Future Exogenous Variables: These correspond to
the X_df
parameter and should cover the entire forecast
horizon. This dataset must include columns with the appropriate
timestamps and, if applicable, unique identifiers.
future_exo_vars <- nixtlar::electricity_future_exo_vars
head(future_exo_vars)
#> unique_id ds Exogenous1 Exogenous2 day_0 day_1 day_2 day_3
#> 1 BE 2016-12-31 00:00:00 64108 70318 0 0 0 0
#> 2 BE 2016-12-31 01:00:00 62492 67898 0 0 0 0
#> 3 BE 2016-12-31 02:00:00 61571 68379 0 0 0 0
#> 4 BE 2016-12-31 03:00:00 60381 64972 0 0 0 0
#> 5 BE 2016-12-31 04:00:00 60298 62900 0 0 0 0
#> 6 BE 2016-12-31 05:00:00 60339 62364 0 0 0 0
#> day_4 day_5 day_6
#> 1 0 1 0
#> 2 0 1 0
#> 3 0 1 0
#> 4 0 1 0
#> 5 0 1 0
#> 6 0 1 0
To generate a forecast with exogenous variables, use the
nixtla_client_forecast
function as you would for forecasts
without them.

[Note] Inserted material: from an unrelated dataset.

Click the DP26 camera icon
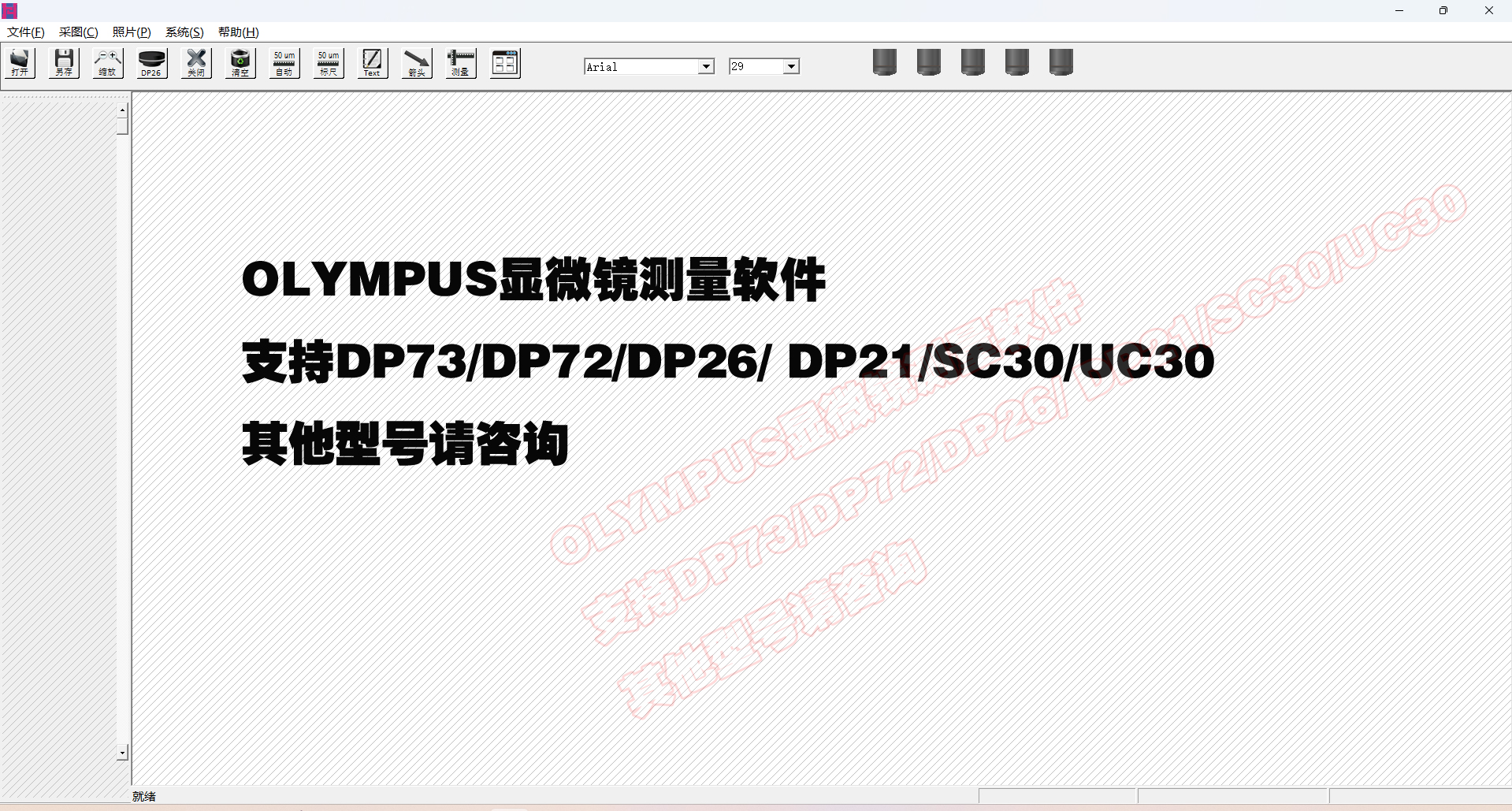The width and height of the screenshot is (1512, 811). click(151, 63)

The only difference is that you must add the future
exogenous variables using the X_df
argument.
fcst_exo_vars <- nixtla_client_forecast(df_exo_vars, h = 24, X_df = future_exo_vars)
#> Frequency chosen: h
#> Using historical exogenous features: Exogenous1, Exogenous2, day_0, day_1, day_2, day_3, day_4, day_5, day_6
#> Using future exogenous features: Exogenous1, Exogenous2, day_0, day_1, day_2, day_3, day_4, day_5, day_6
head(fcst_exo_vars)
#> unique_id ds TimeGPT
#> 1 BE 2016-12-31 00:00:00 74.54077
#> 2 BE 2016-12-31 01:00:00 43.34429
#> 3 BE 2016-12-31 02:00:00 44.42921
#> 4 BE 2016-12-31 03:00:00 38.09440
#> 5 BE 2016-12-31 04:00:00 37.38914
#> 6 BE 2016-12-31 05:00:00 39.08574
For comparison, we will also generate a forecast without exogenous variables.
df <- nixtlar::electricity # same dataset but without exogenous variables
fcst <- nixtla_client_forecast(df, h = 24)
#> Frequency chosen: h
head(fcst)
#> unique_id ds TimeGPT
#> 1 BE 2016-12-31 00:00:00 45.19045
#> 2 BE 2016-12-31 01:00:00 43.24445
#> 3 BE 2016-12-31 02:00:00 41.95839
#> 4 BE 2016-12-31 03:00:00 39.79649
#> 5 BE 2016-12-31 04:00:00 39.20454
#> 6 BE 2016-12-31 05:00:00 40.10878
nixtlar
includes a function to plot the historical data
and any output from nixtla_client_forecast
,
nixtla_client_historic
,
nixtla_client_anomaly_detection
and
nixtla_client_cross_validation
. If you have long series,
you can use max_insample_length
to only plot the last N
historical values (the forecast will always be plotted in full).